Poco prima delle 12, l’ormai ex capo dello Stato è stato omaggiato con il picchetto d’onore, la consegna di una copia dello stendardo presidenziale e l’ultimo commiato delle guardie.

NAPOLITANO, IL RITORNO NELLA CASA DEL QUARTIERE MONTI –  Accompagnato dalla moglie Clio Bittoni, Napolitano ha poi raggiunto la sua abitazione romana in via dei Serpenti, nel rione Monti, intorno alle ore 12.05. Ad attenderlo c’erano, oltre a giornalisti e cameraman, anche una cinquantina di cittadini che lo hanno salutato con un lungo applauso.
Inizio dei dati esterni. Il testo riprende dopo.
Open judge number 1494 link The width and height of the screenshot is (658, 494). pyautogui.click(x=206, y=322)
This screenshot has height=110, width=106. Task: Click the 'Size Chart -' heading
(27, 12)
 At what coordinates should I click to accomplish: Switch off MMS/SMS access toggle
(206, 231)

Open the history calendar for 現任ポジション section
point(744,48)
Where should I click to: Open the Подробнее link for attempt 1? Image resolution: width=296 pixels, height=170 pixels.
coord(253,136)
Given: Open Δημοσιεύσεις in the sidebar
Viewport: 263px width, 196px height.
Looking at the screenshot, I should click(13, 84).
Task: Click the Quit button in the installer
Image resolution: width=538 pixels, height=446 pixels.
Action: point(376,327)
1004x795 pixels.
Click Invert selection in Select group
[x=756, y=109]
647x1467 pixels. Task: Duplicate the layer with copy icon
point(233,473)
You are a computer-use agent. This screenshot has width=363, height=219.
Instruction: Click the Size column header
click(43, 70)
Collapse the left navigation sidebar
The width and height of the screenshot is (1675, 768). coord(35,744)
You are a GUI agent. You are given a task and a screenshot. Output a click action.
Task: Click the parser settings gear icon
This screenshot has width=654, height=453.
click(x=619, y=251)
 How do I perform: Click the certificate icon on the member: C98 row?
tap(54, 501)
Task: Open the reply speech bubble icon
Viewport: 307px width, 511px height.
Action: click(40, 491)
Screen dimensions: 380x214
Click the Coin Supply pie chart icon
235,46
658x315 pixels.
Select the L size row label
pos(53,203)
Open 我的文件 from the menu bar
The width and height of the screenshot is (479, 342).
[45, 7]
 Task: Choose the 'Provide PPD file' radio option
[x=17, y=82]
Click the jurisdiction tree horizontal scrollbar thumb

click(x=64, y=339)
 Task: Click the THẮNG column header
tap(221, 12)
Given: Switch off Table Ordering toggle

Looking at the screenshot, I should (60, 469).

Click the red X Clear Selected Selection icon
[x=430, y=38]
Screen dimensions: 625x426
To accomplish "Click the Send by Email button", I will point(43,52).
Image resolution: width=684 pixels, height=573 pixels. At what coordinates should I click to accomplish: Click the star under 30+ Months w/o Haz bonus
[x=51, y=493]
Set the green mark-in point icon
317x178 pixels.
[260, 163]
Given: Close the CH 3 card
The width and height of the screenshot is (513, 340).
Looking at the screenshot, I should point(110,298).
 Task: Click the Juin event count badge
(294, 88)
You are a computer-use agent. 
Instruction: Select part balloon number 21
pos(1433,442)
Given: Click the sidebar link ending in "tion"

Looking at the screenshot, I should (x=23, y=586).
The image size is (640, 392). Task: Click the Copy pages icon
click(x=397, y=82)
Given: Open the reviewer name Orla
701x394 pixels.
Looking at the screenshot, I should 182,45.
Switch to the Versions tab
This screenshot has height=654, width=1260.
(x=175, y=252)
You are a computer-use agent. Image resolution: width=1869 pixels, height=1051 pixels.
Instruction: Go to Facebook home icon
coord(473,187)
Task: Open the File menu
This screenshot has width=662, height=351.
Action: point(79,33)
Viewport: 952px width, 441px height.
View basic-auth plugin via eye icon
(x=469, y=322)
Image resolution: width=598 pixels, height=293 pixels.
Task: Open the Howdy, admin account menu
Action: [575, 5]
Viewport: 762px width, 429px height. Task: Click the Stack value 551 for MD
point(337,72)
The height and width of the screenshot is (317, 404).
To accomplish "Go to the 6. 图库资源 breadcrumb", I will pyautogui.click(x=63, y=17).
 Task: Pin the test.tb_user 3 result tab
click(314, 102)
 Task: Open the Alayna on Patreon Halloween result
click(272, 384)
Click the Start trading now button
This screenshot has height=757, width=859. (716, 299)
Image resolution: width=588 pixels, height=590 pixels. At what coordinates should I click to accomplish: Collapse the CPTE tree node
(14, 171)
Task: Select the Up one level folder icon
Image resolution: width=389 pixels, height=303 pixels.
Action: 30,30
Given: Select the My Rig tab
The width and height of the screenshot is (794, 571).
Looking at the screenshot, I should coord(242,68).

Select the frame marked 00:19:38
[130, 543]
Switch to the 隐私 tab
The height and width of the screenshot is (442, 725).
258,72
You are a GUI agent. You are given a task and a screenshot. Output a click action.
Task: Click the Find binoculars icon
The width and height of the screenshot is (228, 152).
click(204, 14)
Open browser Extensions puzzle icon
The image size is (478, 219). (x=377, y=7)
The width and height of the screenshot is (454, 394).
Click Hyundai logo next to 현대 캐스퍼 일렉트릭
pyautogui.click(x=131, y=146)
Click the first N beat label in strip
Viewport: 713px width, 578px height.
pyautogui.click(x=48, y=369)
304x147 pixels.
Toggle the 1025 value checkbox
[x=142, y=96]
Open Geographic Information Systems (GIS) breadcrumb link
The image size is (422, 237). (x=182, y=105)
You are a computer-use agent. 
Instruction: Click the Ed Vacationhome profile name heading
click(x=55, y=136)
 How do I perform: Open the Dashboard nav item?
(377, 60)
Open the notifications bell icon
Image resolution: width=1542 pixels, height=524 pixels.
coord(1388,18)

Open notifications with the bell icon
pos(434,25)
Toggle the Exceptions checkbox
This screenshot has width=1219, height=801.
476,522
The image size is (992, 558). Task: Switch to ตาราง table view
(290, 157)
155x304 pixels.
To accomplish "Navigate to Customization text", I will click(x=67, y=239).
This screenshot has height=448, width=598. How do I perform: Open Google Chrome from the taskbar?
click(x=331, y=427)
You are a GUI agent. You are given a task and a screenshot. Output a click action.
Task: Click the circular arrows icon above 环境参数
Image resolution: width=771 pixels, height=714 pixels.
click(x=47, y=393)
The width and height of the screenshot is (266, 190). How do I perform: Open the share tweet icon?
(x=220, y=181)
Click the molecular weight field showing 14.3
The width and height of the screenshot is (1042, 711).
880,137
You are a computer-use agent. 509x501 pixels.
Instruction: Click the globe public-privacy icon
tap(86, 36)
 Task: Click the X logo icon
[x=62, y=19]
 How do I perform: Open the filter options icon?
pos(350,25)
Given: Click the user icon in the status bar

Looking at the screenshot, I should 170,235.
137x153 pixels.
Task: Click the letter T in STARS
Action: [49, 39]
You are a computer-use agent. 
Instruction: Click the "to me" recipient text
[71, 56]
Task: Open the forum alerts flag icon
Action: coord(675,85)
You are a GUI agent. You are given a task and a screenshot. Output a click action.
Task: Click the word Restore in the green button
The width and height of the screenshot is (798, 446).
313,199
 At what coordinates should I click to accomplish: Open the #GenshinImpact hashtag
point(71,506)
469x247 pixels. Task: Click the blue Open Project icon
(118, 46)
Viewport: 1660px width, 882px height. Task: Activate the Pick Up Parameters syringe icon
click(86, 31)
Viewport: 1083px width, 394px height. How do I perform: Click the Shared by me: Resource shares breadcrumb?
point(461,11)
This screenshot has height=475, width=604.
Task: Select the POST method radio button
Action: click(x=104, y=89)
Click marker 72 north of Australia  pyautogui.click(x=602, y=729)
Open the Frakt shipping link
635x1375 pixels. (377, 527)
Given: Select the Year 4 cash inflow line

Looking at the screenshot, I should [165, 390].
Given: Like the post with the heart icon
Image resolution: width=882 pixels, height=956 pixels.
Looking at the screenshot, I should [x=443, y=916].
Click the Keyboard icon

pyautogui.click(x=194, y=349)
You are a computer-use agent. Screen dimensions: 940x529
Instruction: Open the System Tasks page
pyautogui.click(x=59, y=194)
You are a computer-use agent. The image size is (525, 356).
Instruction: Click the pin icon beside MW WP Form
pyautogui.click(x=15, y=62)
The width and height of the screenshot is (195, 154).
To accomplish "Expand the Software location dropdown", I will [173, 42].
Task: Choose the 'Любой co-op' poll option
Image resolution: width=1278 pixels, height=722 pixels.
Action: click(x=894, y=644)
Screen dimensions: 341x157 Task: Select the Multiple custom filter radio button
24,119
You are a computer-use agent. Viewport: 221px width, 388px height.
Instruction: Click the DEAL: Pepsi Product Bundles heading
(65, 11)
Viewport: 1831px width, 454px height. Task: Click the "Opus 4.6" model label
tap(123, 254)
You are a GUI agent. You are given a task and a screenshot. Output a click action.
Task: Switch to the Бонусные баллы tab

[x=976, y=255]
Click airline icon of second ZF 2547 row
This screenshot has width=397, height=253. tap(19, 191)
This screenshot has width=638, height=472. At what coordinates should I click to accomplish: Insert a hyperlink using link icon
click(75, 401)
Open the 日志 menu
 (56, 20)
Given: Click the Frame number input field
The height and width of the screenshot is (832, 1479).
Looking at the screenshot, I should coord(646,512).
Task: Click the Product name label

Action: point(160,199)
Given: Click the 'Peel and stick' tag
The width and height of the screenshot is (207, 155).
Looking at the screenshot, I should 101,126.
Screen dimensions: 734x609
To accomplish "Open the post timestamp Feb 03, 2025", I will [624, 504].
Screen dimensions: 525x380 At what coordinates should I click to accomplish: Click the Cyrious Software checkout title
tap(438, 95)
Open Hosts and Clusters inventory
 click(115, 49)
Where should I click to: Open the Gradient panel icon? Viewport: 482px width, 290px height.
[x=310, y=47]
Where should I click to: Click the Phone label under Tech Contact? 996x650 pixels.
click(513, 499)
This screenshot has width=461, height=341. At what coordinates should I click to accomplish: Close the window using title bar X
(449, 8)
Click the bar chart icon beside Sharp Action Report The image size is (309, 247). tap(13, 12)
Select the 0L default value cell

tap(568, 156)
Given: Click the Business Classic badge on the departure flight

Con Napolitano c’era anche la scorta che dovrà garantire la sicurezza del presidente emerito.

L'arrivo di Napolitano e Clio nell'abitazione di famiglia in via dei Serpenti nel quartiere Monti
L’arrivo di Napolitano e della moglie Clio nell’abitazione di famiglia in via dei Serpenti nel quartiere Monti

Ieri, nella caserma Alessandro di Sanfront, Napolitano aveva già salutato i corazzieri, ringraziandoli per il loro impegno «a beneficio della sicurezza del Paese». Rispondendo alla domanda di una bambina in piazza del Quirinale, nel corso della manifestazione della polizia di Stato, aveva confidato di essere «contento di tornare a casa». «Qui si sta bene, è tutto molto bello, ma è un po’ una prigione. A casa starò bene e passeggerò».

Con la firma delle dimissioni da capo dello Stato, Napolitano diventa adesso presidente emerito della Repubblica e senatore a vita. Per questo motivo avrà a disposizione un ufficio a Palazzo Giustiniani. Potrà inoltre partecipare alla scelta del suo successore, a partire dal prossimo 29 gennaio. A Napolitano è arrivato anche il saluto di Papa Francesco, che ha sottolineato «il suo generoso ed esemplare servizio alla Nazione italiana», svolto «con autorevolezza, fedeltà e instancabile dedizione al bene comune».

TOTO-QUIRINALE, LA CORSA PER LA SUCCESSIONE: DRAGHI SI AUTO-ESCLUDE – Da questo momento parte così ufficialmente la “corsa” per la successione al Colle, anche se le trattative in Transatlantico sono già iniziate da settimane. Una partita dalla quale sembra essersi auto-escluso il presidente della Bce, Mario Draghi: «Un grande onore essere preso in considerazione, ma non è il mio lavoro. Importante è il lavoro che sto svolgendo adesso:ne sono contento e continuerò a svolgerlo», ha precisato, intervistato dal quotidiano tedesco Die Zeit, lo stesso ex governatore di Bankitalia. Forse, la figura meno gradita al premier Matteo Renzi, dato che una sua eventuale elezione sarebbe interpretata come una sorta di commissariamento del suo esecutivo da parte di Bruxelles.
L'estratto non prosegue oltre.